Remote Searcher performance and Document retrieval
I have a question about the performance of the following Lucene setup:
I have a MultiSearcher that contains 3 RemoteSearchables that point to IndexSearchables on 3 different boxes, and each index contains about 20,000 docs. When an end user runs a search, results are displayed with 20 hits per page, and each hits shows about 10 fields from the document. My issue is that the remote protocol used to retrieve the Hits appears to be very chatty, requiring one remote network call for each Hit retrieved (that is, each call to Hits.doc(n) ends up making an individual remote call). Thus, to display a result page to an end user, there are 3 remote search() calls (one for each index) and 20 remote doc() calls. When I added some performance monitoring logging to my code, I found that for each results page retrieving the Documents took more than twice as long as the actual search() call.
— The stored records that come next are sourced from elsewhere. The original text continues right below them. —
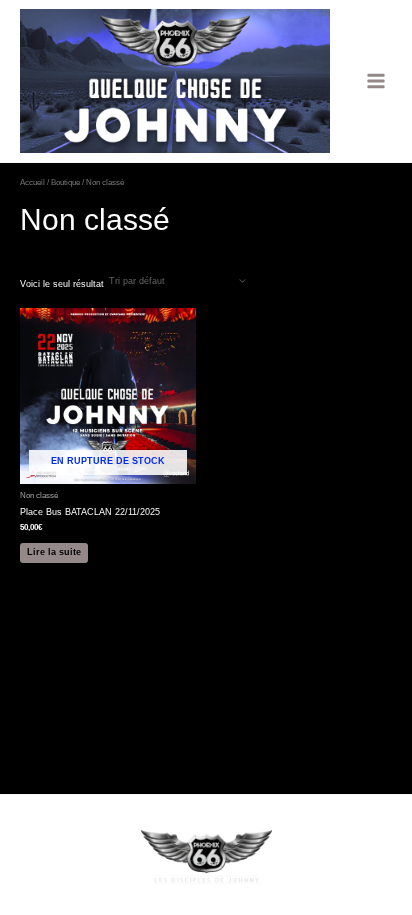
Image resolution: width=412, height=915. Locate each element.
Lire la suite (54, 552)
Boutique (65, 182)
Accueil (32, 182)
It seems like things would be much more performant if instead there were a method like "Document Hits.docs(int docIds)" (and a corresponding method on the Searcher "Document Searcher.docs(int docIds)") that could return a bulk set of Documents at once. This way I would only need to make one remote call to each index for each page of results.
Can anyone comment on this performance issue? Am I doing something wrong, or there is some other way I can retrieve Documents faster when using a Remote index?
Re: Remote Searcher performance and Document retrieval
No, I haven't compared it to a local index, but when working on other projects in the past I've always seen that "chatty" remote access can really hurt performance, and that batching up multiple calls into a single remote access saves a lot of time.